To ease the pain, many developers started using object literals and naming conventions to try and avoid name clashes, but this wasn't so great. Others were more clever and leveraged JavaScript closures with IIFEs (we discussed those in Chapter 3, Improving TodoIt with Classes and Interfaces; IIFEs are anonymous, immediately invoked, function expressions) to encapsulate/isolate parts of their code and expose only the properties and functions that they wanted to.
This approach became known as the Revealing Module pattern (http://jargon.js.org/_glossary/REVEALING_MODULE_PATTERN.md).

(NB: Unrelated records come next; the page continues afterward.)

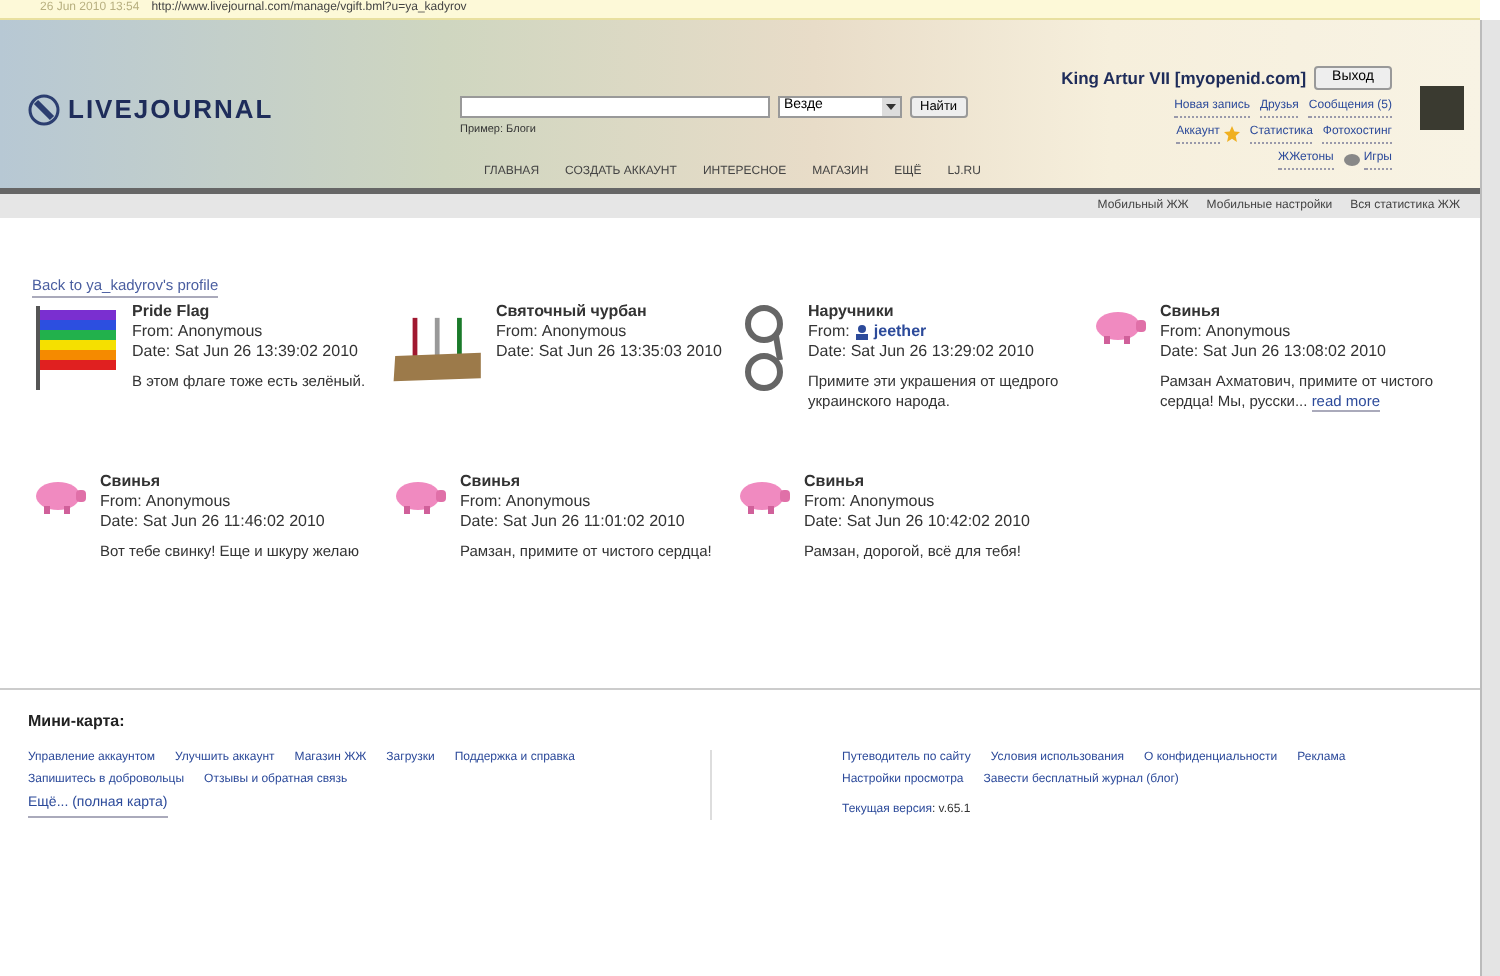  Describe the element at coordinates (172, 312) in the screenshot. I see `gift-title: Pride Flag` at that location.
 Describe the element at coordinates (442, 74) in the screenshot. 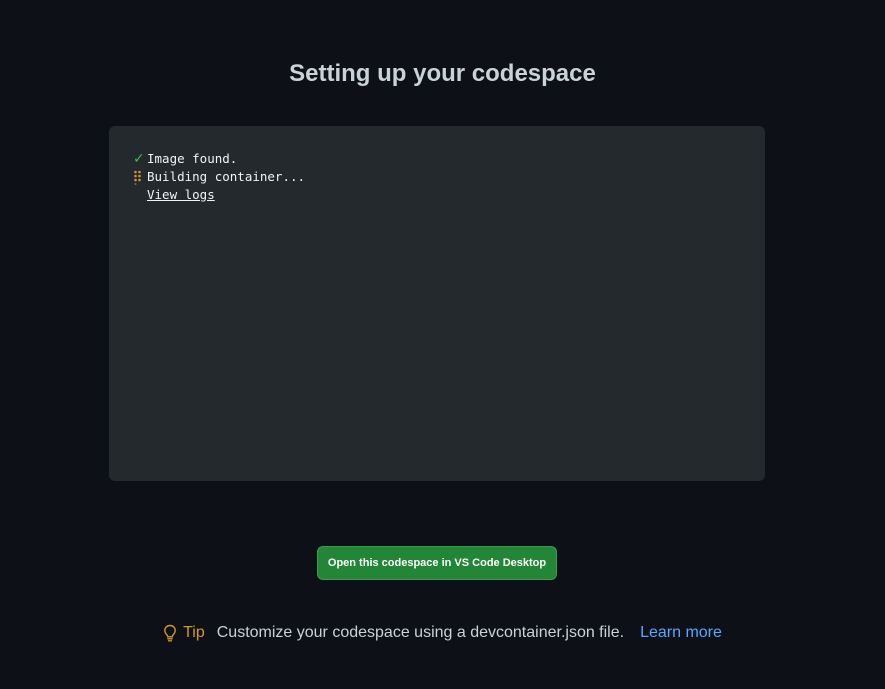

I see `page-title: Setting up your codespace` at that location.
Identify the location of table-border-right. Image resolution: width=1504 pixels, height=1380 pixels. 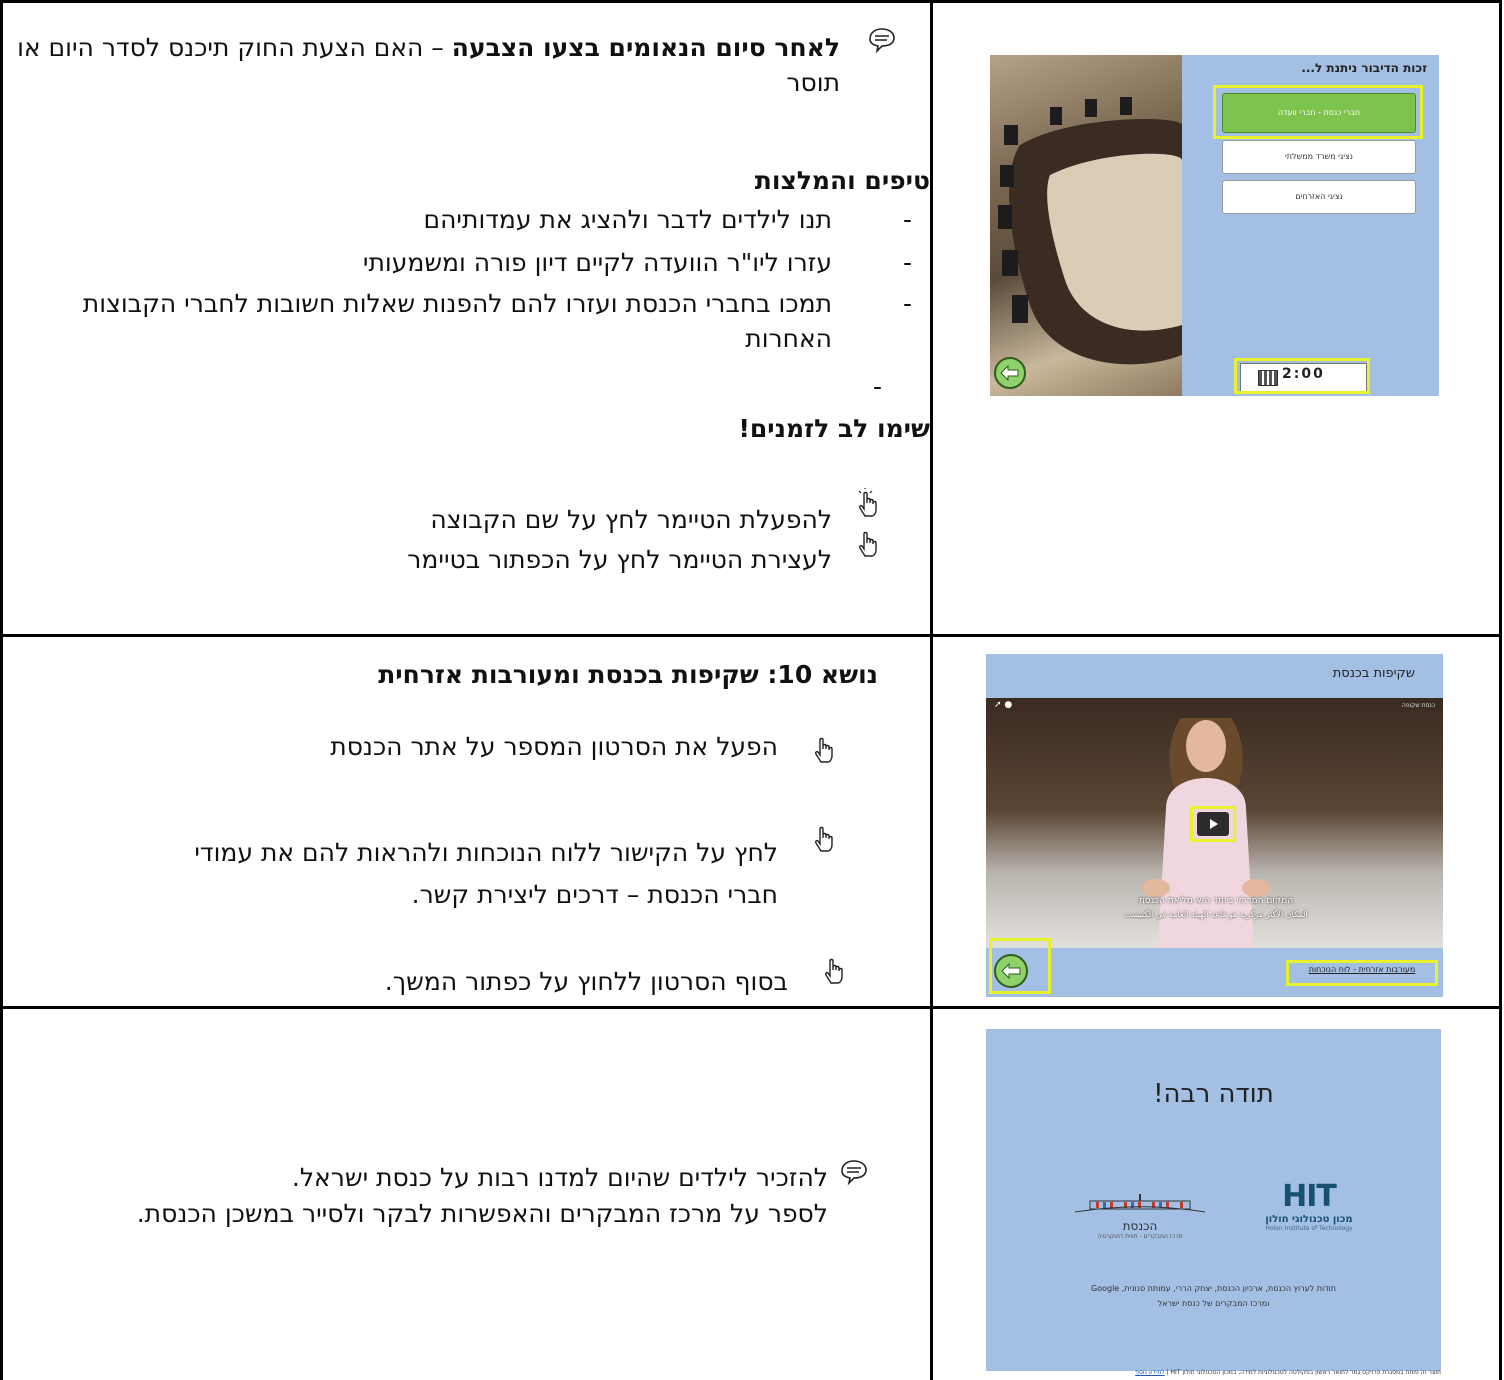
(1500, 690).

A popular example of this was jQuery, whose plugin system used this approach.
Here's a concrete example of a module using this pattern:
var myBooks = (function() { var collection = [ { name: "Lord of the rings", author: "JRR Tolkien", rating: 10 }, { name: "1984", author: "George Orwell", rating: 9 } ]; function getCollection() { return collection; } function favoriteBook() { return collection[0]; } function sortBooks() { // no-op } function addBook(book) { collection.push(book); sortBooks(); } return { books: getCollection(), addBook: addBook, favoriteBook: favoriteBook() } })(); // immediately invoked
myBooks.addBook({name: "foo", author: "bar"}); console.log(myBooks.books); console.log("Favorite: ", myBooks.favoriteBook);
In this example, the only global variable is myBooks. In the return statement of its associated function, we define the public API of our module. This allows us to keep some parts private, such as the sortBooks function.
IIFEs and the Revealing Module pattern were only the first steps toward better code organization and other variations of module definitions were devised over time. Unfortunately, they only solved part of the modularization puzzle. They only helped with the isolation/encapsulation of code, not dealing with dependencies.